SOURCE -
Four classical diffraction algorithms are summarized in this paper: the double Fresnel transform [8] (DBFT), the scaled angular spectrum method [10] (SASM), the shifted Fresnel diffraction [11] (SFD), and the matrix product angular spectrum method [14] (MPASM). Their sampling conditions are analyzed and compared, which is helpful when selecting the appropriate diffraction algorithm according to specific simulation conditions to avoid aliasing. As a result, when using them, people often encounter aliasing due to inappropriate parameters, but do not know where and how to adjust them. Next, this paper briefly introduces the principles and analyzes the sampling conditions for each algorithm, and finally summarizes and compares them to provide important references.

2. Methods

Generally, in the diffraction equation, if the phase factors in the Fourier transform term do not satisfy the sampling conditions, the amplitude distribution of the simulated diffraction result will be aliased, and if the phase factors outside the Fourier transform term do not satisfy the sampling conditions, the phase distribution of the simulated diffraction result will be aliased. In display applications, while only the amplitude distribution of the diffracted result is considered, the phase factors outside the Fourier transform term are often ignored. Yet, for a specific diffraction algorithm, it is also necessary to specifically analyze which phase factors are related to the amplitude and which are related to the phase in the target plane before making a choice.

When the initial plane is illuminated by a spherical wave, a quadratic phase factor is introduced into it. The phase factor is related to the distance from the point light source to the initial plane. Generally, the phase factor is similar to the phase factors in the diffraction equation; thus, it can be combined with them to form new phase factors. Then, it is necessary to analyze the sampling conditions of the combined new phase factor. The results obtained by analyzing these phase factors separately and then taking their intersection are inaccurate.

SOURCE EXCERPT -

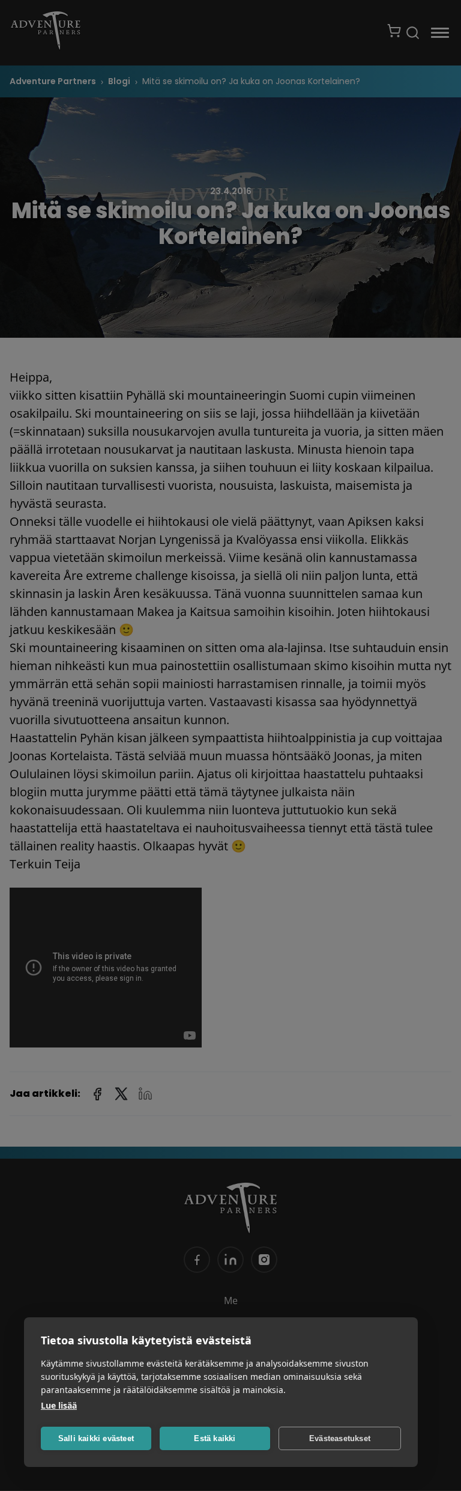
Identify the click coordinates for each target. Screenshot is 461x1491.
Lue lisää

SHORT PROBLEM 1 - In the diffraction text, transcribe the passage starting with "When the initial" and going on through "intersection are inaccurate.".
SHORT PROBLEM 2 - According to the diffraction text, why are the phase factors outside the Fourier transform term often ignored in display applications? Answer in one to three sentences.

COMPLETE RESPONSE 1 -
When the initial plane is illuminated by a spherical wave, a quadratic phase factor is introduced into it. The phase factor is related to the distance from the point light source to the initial plane. Generally, the phase factor is similar to the phase factors in the diffraction equation; thus, it can be combined with them to form new phase factors. Then, it is necessary to analyze the sampling conditions of the combined new phase factor. The results obtained by analyzing these phase factors separately and then taking their intersection are inaccurate.

COMPLETE RESPONSE 2 - If those outside phase factors fail the sampling conditions, only the phase distribution of the simulated diffraction result is aliased. Display applications consider only the amplitude distribution of the diffracted result, so those factors are often ignored.